De là où je suis je peux entendre les infirmières me chercher pour l'heure de mes médicaments. Voilà une demi-heure que je me suis volatilisée et une vingtaine de minutes qu'elles me cherchent dans toute la bâtisse de l'hôpital.

Aujourd'hui il fait assez beau malgré les basses températures. Habillée de mon éternelle blouse marron de patiente, j'ai également dérobé le gilet d'un patient pour me tenir au chaud. Assise sur les graviers entre trois touffes d'herbes, je regarde l'horizon perdu dans mes pensées. Quand on est sur le toit on a le choix entre deux images: la ville ou l'inconnu. La ville est assez grande, on peut y voir les grands monuments se différencier des autres plus petits, la maison du président est à l'Est dans ce qui me semble le quartier riche, un quartier propre, lumineux et moderne. Tandis qu'à l'Ouest c'est son opposé. Sur mon toit je peux tout de suite distinguer qu'il est sale, sombre et dégradé, le quartier des pauvres en soi. Mais ça de toute façon je n'aurai jamais l'occasion de m'y aventurer alors pourquoi s'attarder dessus ? Alors j'opte le plus souvent sur la seconde option : les terres inconnues. La ville est entourée d'une énorme barrière électrique ayant pour origine d'éloigner les prédateurs, mais aujourd'hui elle est utilisée pour bannir les individus ayant commis un acte grave. Après la cinquième guerre mondiale le monde a été réduit de plus de la moitié, les gens avaient peurs de sortir de chez eux alors les présidents de chaque ville ont décidé d’installer une barrière pour assurer la sécurité de leurs peuples. La nature a ainsi repris ses droits derrière ce tas de ferraille et chaque jour je la contemple. Chaque jour je me pose les mêmes questions : Qu' y a t-il exactement dehors ? Y a t-il de la vie ? Existe-t-il des horribles monstres assoiffés de sang comme on me la très souvent répété ? Cette forêt prend-elle fin et qu'y a t-il de l'autre côté ? Je me pose des centaines, si ce n'est des milliers de questions à son sujet et je dois reconnaître que je donnerai tout en mon pouvoir pour avoir ses réponses. Étrangement je n'entends plus les infirmières m'appeler. Je décide donc de ce moment pour redescendre.
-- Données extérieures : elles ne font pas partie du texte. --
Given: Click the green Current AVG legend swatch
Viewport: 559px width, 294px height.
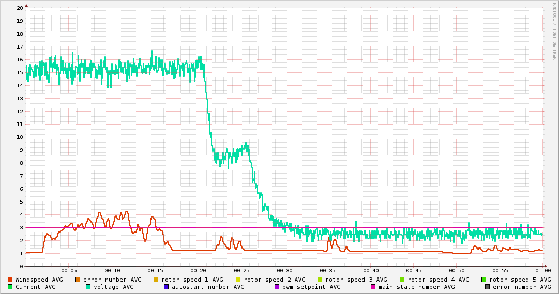Looking at the screenshot, I should (x=10, y=287).
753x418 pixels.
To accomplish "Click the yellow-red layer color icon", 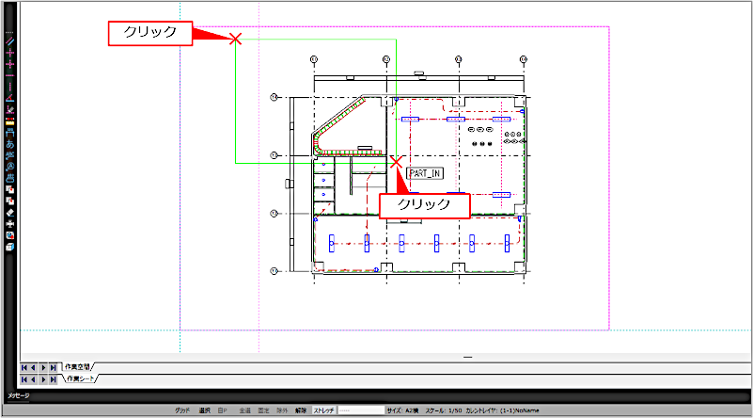I will (x=10, y=121).
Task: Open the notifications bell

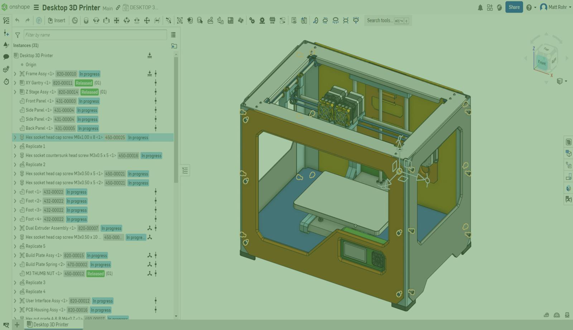Action: point(480,8)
J'ouvre la porte donnant accès sur le toit, vérifie qu'il n'y a personne dans les environs et la referme sans un bruit derrière moi en remettant le cadenas sur la poignée. Je prends les escaliers et descend dans la salle de séjour, une grande salle lumineuse aux murs beiges et au carrelage blanc. Tout le monde sans exception y est : patients et infirmières. Réunis autour de table, certains camarades regardent leur gobelet en plastique vide ayant contenus leurs gélules tandis que d'autre jouent aux cartes. Les infirmières quant à elle, passent entre les tables à dicter leurs ordres.

- Lorene! Te voilà enfin. Mais où étais-tu donc passé?

A l'entente de mon prénom si rarement dit, je devine immédiatement de qui il peut s'agir. Je me retourne vers mon interlocutrice et découvre Marielle dans sa blouse bleue avec un énorme plateau entre les mains. Elle est de loin la plus gentille de toute, mais rien que voir ce qu'il y a sur son plateau je l'apprécie nettement moins.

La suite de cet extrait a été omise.